§ TASK REQUIREMENTS
Find the line that contains "[button] (1326, 1760)"; please output it and each line after it, exactly as shown, up to the end of the entries below, skipping pictures.

Stored items:
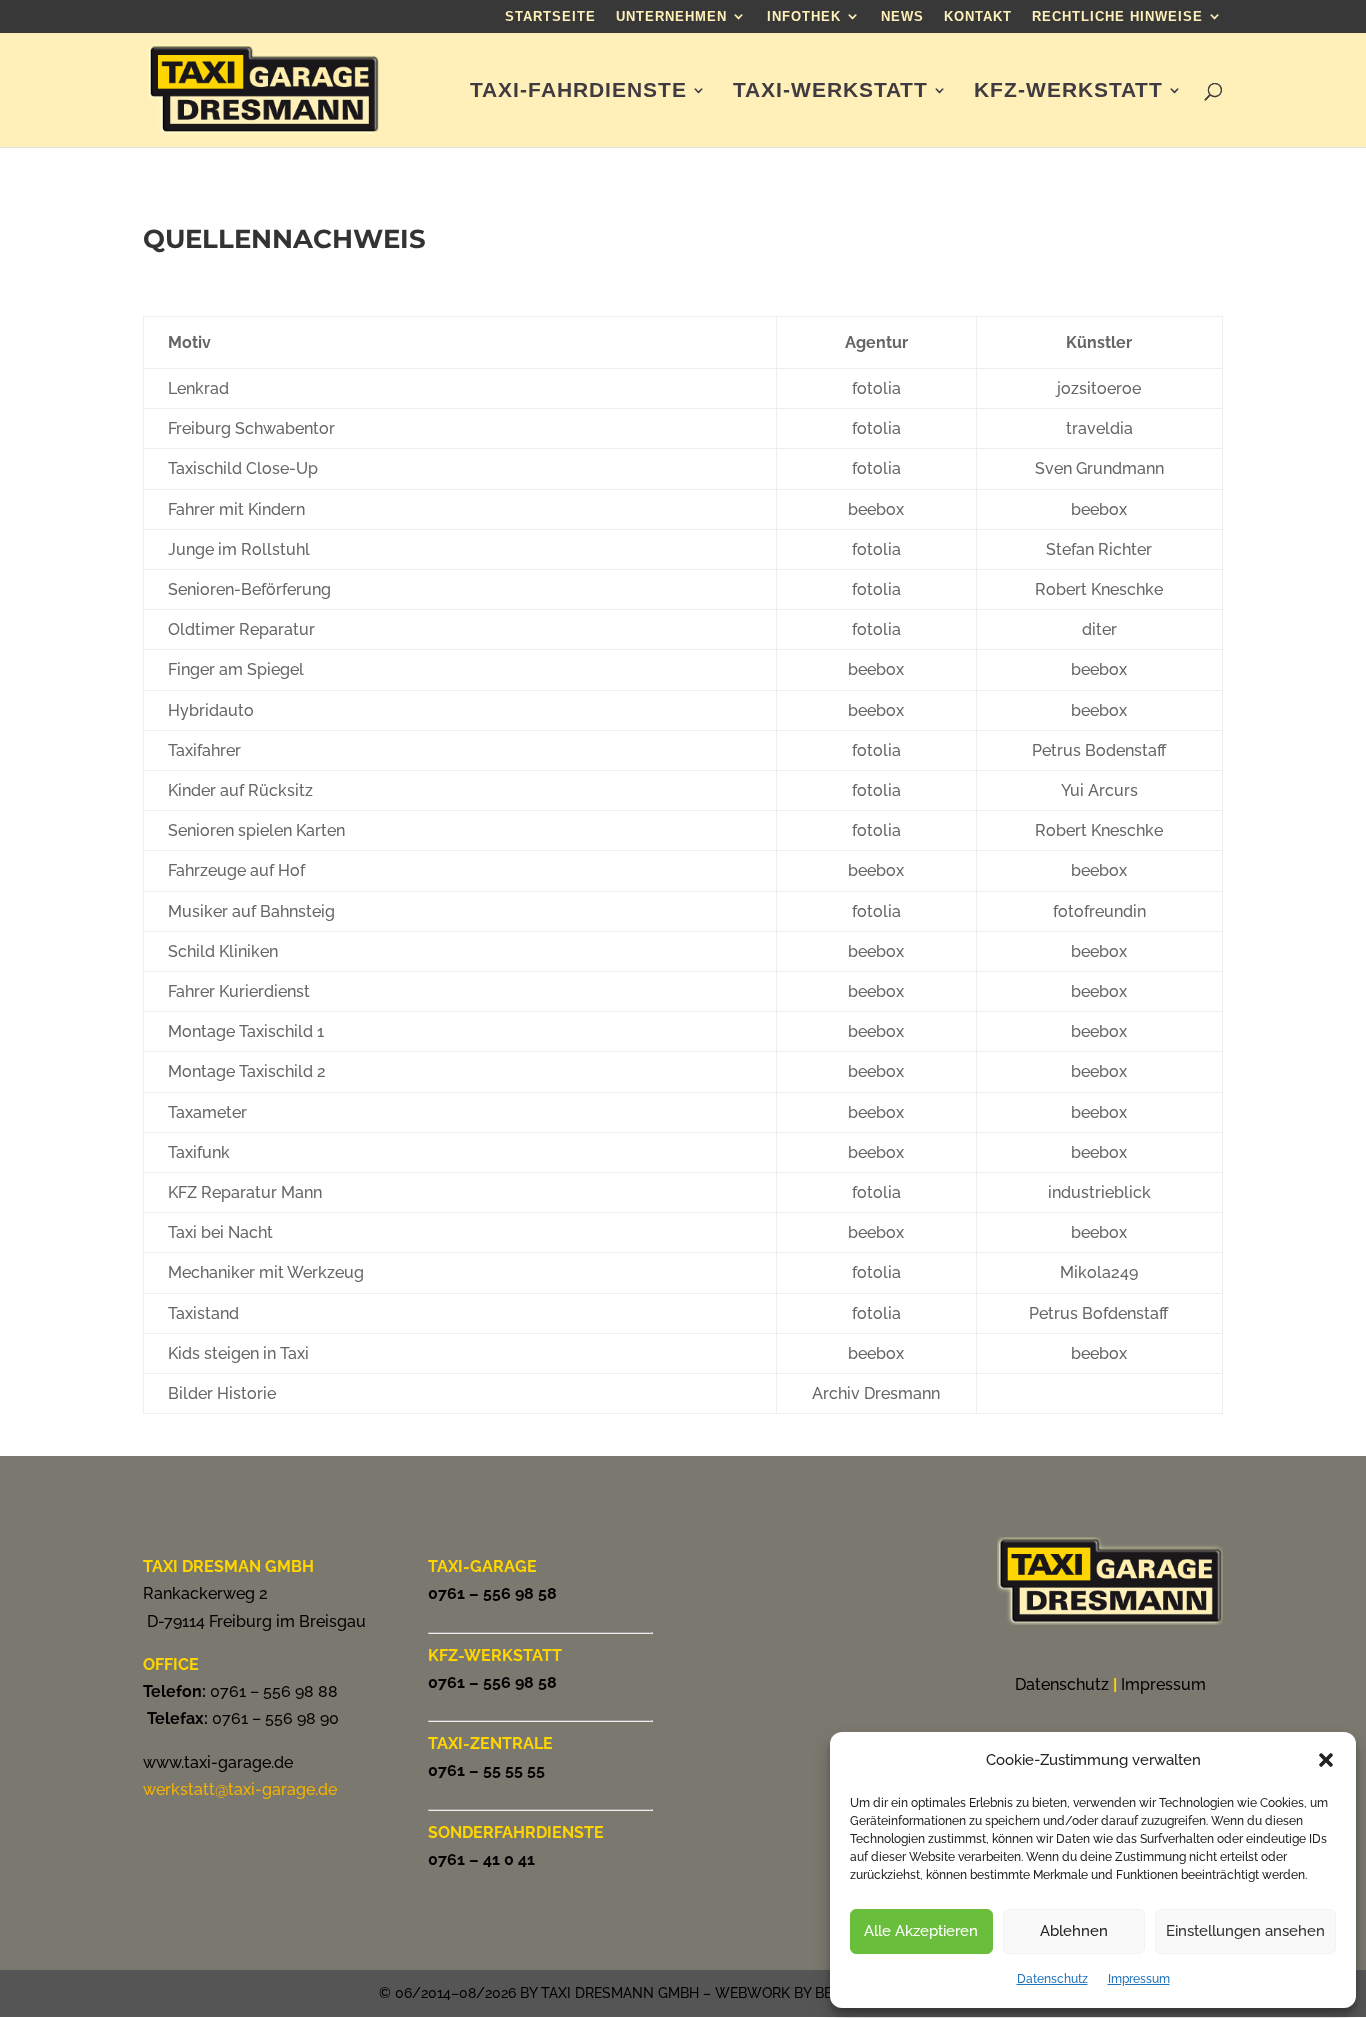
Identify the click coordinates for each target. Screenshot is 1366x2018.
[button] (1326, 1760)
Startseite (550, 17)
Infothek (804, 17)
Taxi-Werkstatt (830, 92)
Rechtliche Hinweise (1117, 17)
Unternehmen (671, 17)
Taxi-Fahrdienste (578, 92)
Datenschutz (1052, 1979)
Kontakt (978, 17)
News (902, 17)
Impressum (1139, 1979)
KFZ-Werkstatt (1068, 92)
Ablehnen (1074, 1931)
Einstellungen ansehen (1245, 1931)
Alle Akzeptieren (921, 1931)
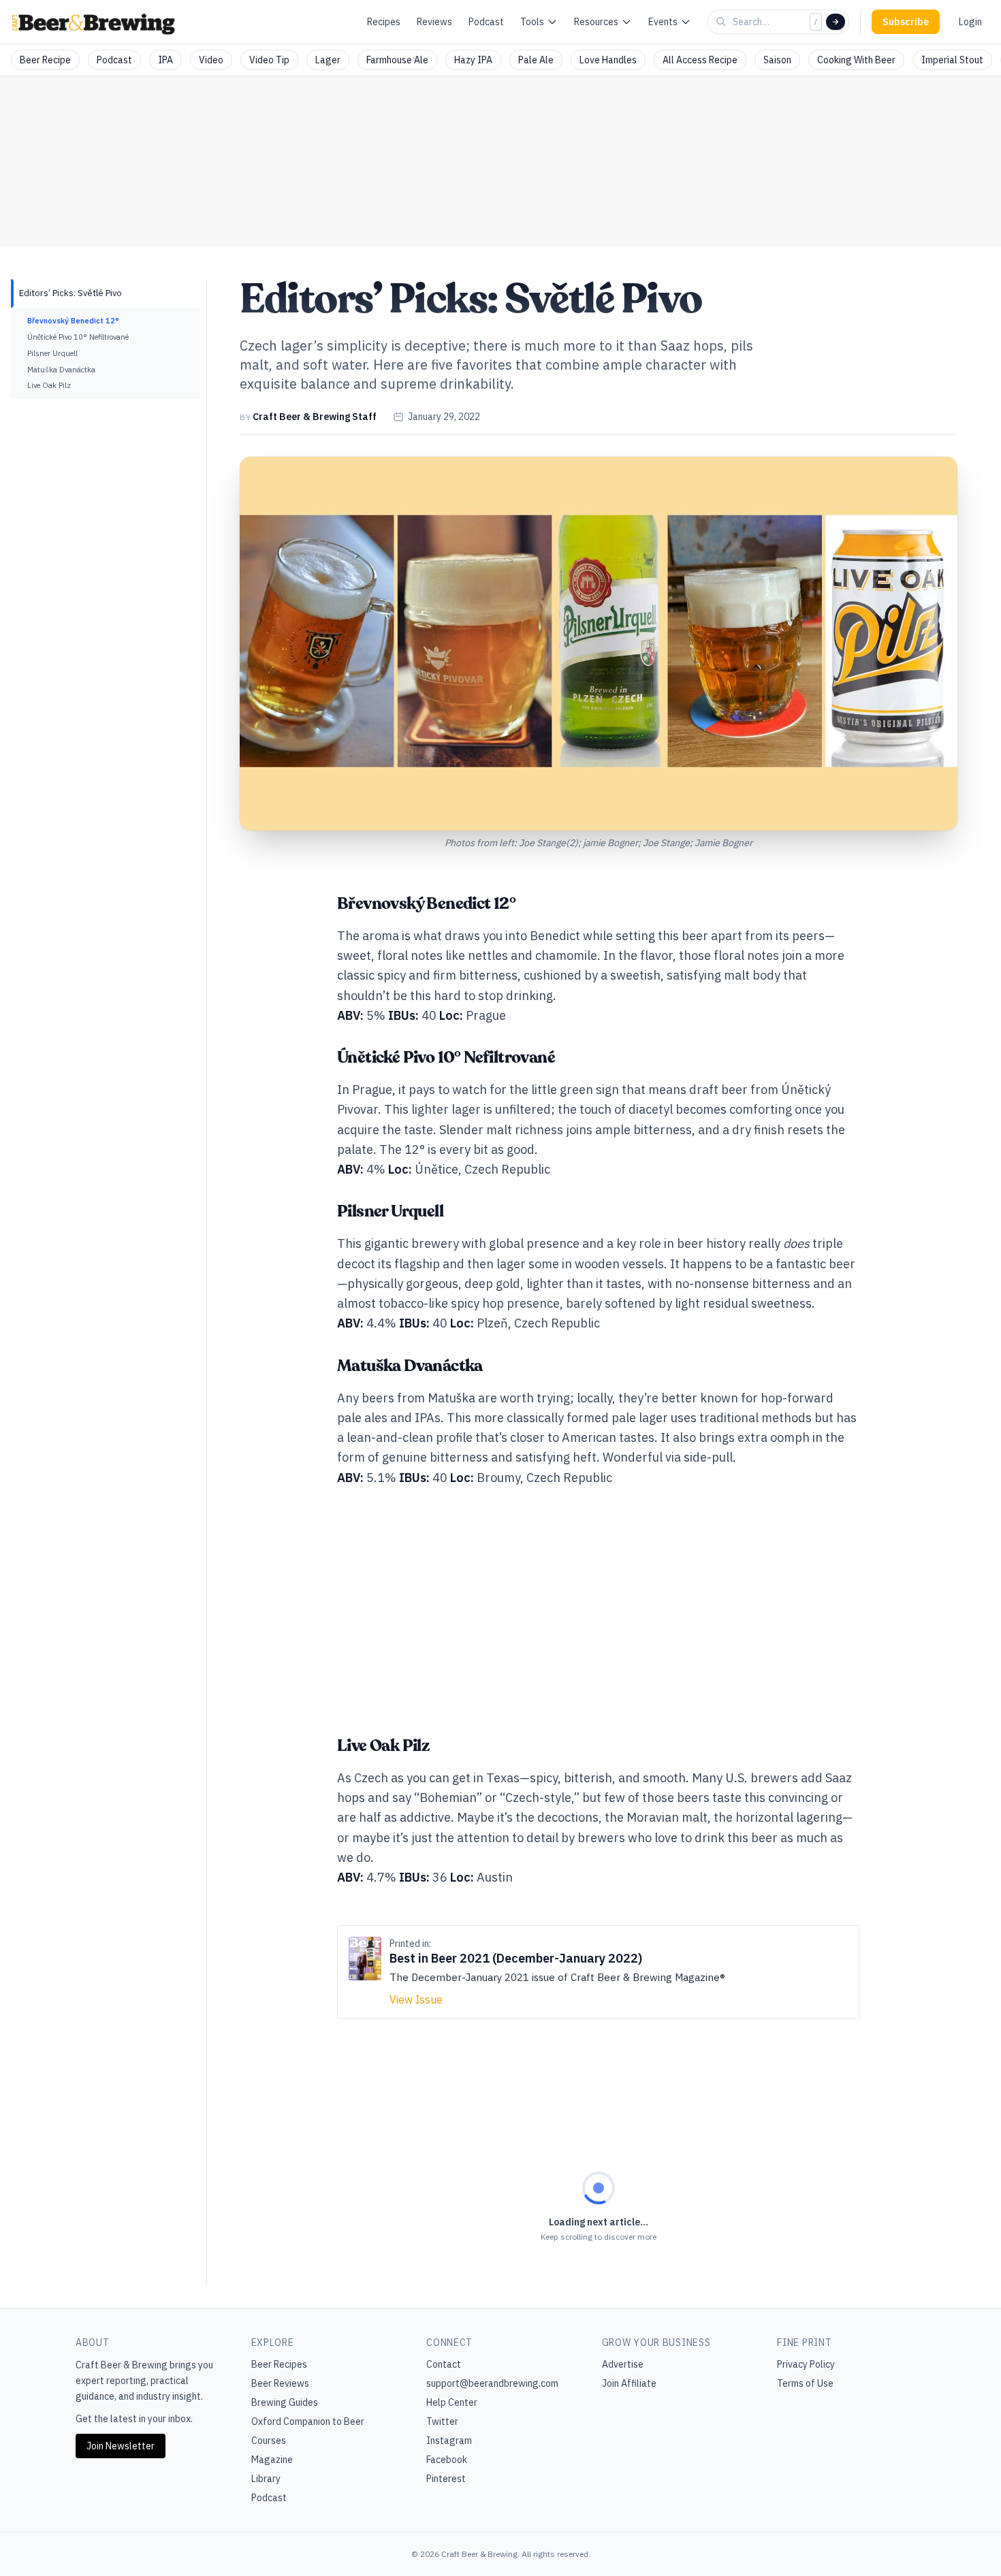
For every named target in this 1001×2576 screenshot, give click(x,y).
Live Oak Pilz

§ WRITTEN REPLY
[button] (1326, 1760)
Startseite (550, 17)
Infothek (804, 17)
Taxi-Werkstatt (830, 92)
Rechtliche Hinweise (1117, 17)
Unternehmen (671, 17)
Taxi-Fahrdienste (578, 92)
Datenschutz (1052, 1979)
Kontakt (978, 17)
News (902, 17)
Impressum (1139, 1979)
KFZ-Werkstatt (1068, 92)
Ablehnen (1074, 1931)
Einstellungen ansehen (1245, 1931)
Alle Akzeptieren (921, 1931)
For every named target in this 1001×2576 screenshot, give click(x,y).
Live Oak Pilz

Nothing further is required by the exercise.